Ten Tips for the 10K  

Mark Nenow

Valuable information to improve your 10K roadrace performance

1.  Hills, hills, hills

Put some kind of hill work into every run. If you have a favorite loop that you run often, make sure there are some hills in there. Also try throwing in some hill repeats. Hill work is hard, but will make you stronger and faster on race day.

2.  Put in the miles

There's no substitute for putting in the miles. Miles are essentially a synonym for hard work. This hard work acts as the foundation on which all of your running goals will be built and achieved. I used to run about 20 miles a day or about 150 miles per week during peak training periods. You should determine your goals and adjust your mileage accordingly.

3.  Have clear goals and keep them to yourself

I found that talking about my goals never helped me achieve any of them. Likewise, I've heard plenty of people talk a big game then never deliver. You should set clear goals for yourself and spend your time working toward achieving them rather than broadcasting them to the world.

4.  Run 13 times a week

OK, 13 is a bad-luck number and this is obviously geared to the more serious runner. But running twice a day is the only way to get in the kind of mileage necessary for world-class competition. If you're a casual runner, commit to running a certain number of days per week and stick to it.

5.  Train alone

I'm not saying that you should be a running hermit. But I did at least 50 percent of my training by myself. I believe that this helps in several ways: It allows you to stick to your game plan of running easy or hard, short or long, without ever adjusting to whomever you happen to be running with. You're simply less likely to be distracted. It also helped me be more strict when it came to sticking to my training schedule. I think it also made me tougher on race day. Even if you're a casual competitor, this tactic could help you on race day.

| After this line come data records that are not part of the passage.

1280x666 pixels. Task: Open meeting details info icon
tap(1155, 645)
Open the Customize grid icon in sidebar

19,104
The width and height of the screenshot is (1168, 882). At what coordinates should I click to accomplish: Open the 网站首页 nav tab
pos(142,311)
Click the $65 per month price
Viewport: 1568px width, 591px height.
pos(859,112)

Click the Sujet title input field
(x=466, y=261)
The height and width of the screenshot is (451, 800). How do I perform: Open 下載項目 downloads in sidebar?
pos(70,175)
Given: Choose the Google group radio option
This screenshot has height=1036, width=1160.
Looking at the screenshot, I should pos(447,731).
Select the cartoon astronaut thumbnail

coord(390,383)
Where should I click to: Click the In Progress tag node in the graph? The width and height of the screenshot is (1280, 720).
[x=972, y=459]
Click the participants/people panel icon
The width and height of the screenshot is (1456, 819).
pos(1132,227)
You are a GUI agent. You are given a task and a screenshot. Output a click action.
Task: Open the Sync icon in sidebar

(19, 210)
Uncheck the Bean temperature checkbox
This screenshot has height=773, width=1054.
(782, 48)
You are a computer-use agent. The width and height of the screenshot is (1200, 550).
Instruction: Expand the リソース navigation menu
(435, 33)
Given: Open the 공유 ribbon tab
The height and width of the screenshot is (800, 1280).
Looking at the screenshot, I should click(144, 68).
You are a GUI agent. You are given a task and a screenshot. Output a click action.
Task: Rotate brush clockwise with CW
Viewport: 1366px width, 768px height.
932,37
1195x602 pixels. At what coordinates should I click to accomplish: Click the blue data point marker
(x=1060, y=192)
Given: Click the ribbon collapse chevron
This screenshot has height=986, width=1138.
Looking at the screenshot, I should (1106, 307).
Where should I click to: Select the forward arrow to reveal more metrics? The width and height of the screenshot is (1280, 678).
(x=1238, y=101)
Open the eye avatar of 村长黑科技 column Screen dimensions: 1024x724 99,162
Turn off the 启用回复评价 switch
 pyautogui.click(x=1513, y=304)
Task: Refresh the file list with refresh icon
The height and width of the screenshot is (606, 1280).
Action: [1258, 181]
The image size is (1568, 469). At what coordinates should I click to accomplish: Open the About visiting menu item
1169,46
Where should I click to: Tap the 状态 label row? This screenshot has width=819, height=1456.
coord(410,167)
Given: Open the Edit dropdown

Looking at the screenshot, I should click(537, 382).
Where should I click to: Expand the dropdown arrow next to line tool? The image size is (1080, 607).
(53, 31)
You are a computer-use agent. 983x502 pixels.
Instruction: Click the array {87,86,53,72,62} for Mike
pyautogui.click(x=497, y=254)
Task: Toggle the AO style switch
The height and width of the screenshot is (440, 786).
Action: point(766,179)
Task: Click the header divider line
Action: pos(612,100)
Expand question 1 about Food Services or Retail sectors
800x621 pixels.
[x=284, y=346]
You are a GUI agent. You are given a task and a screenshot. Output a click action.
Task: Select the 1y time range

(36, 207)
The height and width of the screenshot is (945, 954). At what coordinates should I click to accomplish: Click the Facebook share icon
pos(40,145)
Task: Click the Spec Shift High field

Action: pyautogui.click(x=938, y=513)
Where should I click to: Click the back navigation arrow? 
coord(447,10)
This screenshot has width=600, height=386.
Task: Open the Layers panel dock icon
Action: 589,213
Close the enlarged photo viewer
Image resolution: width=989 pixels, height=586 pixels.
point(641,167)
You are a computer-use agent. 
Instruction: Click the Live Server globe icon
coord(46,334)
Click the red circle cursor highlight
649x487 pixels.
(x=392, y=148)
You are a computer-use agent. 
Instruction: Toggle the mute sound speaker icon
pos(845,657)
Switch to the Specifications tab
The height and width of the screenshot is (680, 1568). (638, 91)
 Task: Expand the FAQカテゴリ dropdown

6.  Don't be embarassed by superstition

Be it a rabbits foot, a four leaf clover, your lucky socks or a pre race routine, if it helps you run with more confidence on race day it can't be a bad thing.

7.  Wear good shoes:

Find ones that are technically correct for your kind of running. Check with a good running store to find out which shoe is best for you. It's also very important to replace those shoes as soon as they're worn out. Don't risk injury for the sake of squeezing out a few more miles in your old shoes.

8.  Rest your body

If you're running at the elite level, you've got to give your body a break. I took a 4-6 week period off every year. For me it was Thanksgiving to New Years and I did absolutely no running during this period. The tough part of this rest period is that you should absolutely not put on any weight. It's tough, so some runners do a lot of cross-training. I basically just rested and tried not to eat. If you're a causal runner, you can probably rest your body enough by taking a day or two off per week while running year 'round.

9.  Sleep, sleep, sleep

It's the obvious one. You and your body will need incrementally more sleep as your mileage increases. The more you train, the more sleep you need. During peak training periods I would sleep 10-11 hours each night.

10.  Eat better than me

For a while I existed on peanut butter, toast and Dr. Pepper. Nutrition is an important part of developing strong muscles and helping those muscles recover quickly after workouts. Talk to a nutritionist or someone with better nutritional habits than me and make sure you're eating right.